Service Monitoring
This is a repository to help standardise on a way of approaching monitoring, so that we have consistency as well as homing in on important specifics resulting in useful and effective monitoring.
All of this information is taken from SRE, (Site Reliability Engineering), by google and their lessons / approaches used.
Issues with Monitoring
A lot of time people approach monitoring at the tool end as oppose at the development cycle. This usually, despite best efforts; tends to be a last minute approach in producing dashboards / alerts within whatever tool provided and tweaking throughout the lifecycle. This tends to lack any real structure about what you are monitoring and why. What does the business care about? What do you care about, enough to be called up in the middle of the night?
Without the approach being considered upfront, new features may lack monitoring or some features may go unmonitored completely, despite it offering functionality to users.
Adoption
We have taken core aspects of SRE principles, but thought through it's application at development time.
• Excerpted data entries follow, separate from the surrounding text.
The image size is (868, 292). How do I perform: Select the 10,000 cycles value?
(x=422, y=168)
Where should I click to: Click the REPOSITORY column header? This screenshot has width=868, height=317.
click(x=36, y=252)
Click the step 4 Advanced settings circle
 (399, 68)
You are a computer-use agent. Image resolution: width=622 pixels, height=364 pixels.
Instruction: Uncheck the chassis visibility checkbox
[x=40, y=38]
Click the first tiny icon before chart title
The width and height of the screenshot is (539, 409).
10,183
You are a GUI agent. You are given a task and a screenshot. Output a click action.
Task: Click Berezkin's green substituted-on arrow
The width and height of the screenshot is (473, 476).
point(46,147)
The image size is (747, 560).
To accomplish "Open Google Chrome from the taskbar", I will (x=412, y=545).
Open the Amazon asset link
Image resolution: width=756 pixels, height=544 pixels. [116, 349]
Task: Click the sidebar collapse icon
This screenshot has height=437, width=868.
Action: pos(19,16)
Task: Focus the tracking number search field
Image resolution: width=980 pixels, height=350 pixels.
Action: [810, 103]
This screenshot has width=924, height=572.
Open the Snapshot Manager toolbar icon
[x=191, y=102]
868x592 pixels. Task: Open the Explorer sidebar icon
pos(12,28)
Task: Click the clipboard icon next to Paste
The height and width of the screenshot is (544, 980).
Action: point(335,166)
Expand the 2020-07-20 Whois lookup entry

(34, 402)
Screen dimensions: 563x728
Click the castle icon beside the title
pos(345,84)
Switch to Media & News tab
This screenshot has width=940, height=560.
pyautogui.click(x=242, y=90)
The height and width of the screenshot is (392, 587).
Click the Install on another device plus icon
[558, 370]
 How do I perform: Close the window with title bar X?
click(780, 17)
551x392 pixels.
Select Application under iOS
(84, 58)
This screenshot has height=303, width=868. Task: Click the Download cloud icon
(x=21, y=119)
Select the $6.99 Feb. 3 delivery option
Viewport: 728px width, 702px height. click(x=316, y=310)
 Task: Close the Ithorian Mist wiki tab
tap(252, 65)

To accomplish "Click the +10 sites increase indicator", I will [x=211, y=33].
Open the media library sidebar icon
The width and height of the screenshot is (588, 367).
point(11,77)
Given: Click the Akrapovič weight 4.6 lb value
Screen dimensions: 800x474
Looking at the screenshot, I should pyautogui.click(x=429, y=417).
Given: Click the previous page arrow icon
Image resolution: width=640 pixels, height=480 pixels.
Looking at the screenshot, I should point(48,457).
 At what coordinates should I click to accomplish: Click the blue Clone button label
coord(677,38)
As we already have BDD (Behavior Driven Development), we want to establish how to apply monitoring to those principles as you iterate on a service.
It's important for us to note that there will be varying users that may not be a user of a normal BDD scenario, so we need to fulfil all aspects as part of the same principles as BDD, despite it not being specific to a user journey. This means knowing about aspects of things that might impact or be about to impact some functionality of that service, before it happens.
Service Level Object
As mentioned above, we have taken the adoption and focused it towards BDD. With this in mind, we would expect certain objectives about a service to be driven by that scenario. You would also have an overall object of that service, that might mean you focus more on specific scenarios more than others i.e. losing partial functionality in some areas may not be deemed too critical to the serivce than others.
Once you select the objectives for each scenario we can then drive the metrics i.e.
- A user would log on (<1s with x amount of concurrent users)
- A user would then search and get a paginated response within x period (define what the period would be, would you expect this to be per data set size?)
Four Golden Signals
The four golden signals are core monitoring categories that help focus on specifics on what to monitor. These are:
- Latency The time it takes to serve a request
- Traffic Transactions / retrievals per second or HTTP requests
- Errors Number of errors received, either via codes or missing headers you'd expect etc.
- Saturation How "full" your service is i.e. memory constrained / CPU constrained.
We would expect these to be applied to the BDD scenarios we create as mentioned above in the SLO (Service Level Object), we would then expect indicators to drive the specifics of what you are looking at.
Service Level Indicator
A defined measurement of some aspect of the level of service
- How many errors a service can have to meet an SLO
- How much latency can you deal with and number of errors for a logon to take the SLO period you've defined for that amount of users.